Pole drew himself up to his full height. His big face was flushed, half with anger, half with a strong emotion of a tenderer kind. He stood towering over the old man like a giant swayed by the warring winds of good and evil, “I won't heer a word more of that, Mr. Bishop,” he said, with a quivering lip; “not a word more. By golly! I mean what I say. I don't want to heer another word of it. This heer place is good enough fer me an' my family. It's done eight yeer, an' it kin do another eight.”

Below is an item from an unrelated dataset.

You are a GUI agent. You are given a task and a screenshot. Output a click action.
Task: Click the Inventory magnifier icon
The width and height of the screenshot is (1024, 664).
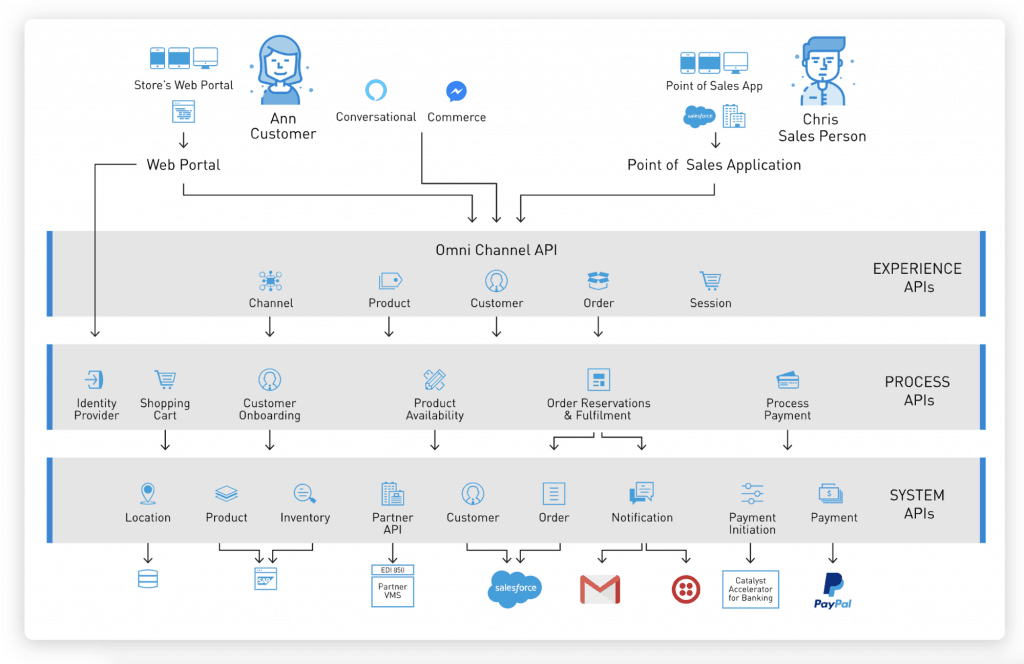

“Oh, Pole, Pole, Pole!” The woman's cry was now audible. It came straight from her pent-up, starving soul and went right to Bishop's heart.

“You want the place, don't you, Sally?” he said, calling her by her given name for the first time, as if he had just discovered their kinship. He could not have used a tenderer tone to child of his own.

“Mind, mind what you say, Sally!” ordered Pole, from the depths of his fighting emotions. “Mind what you say!”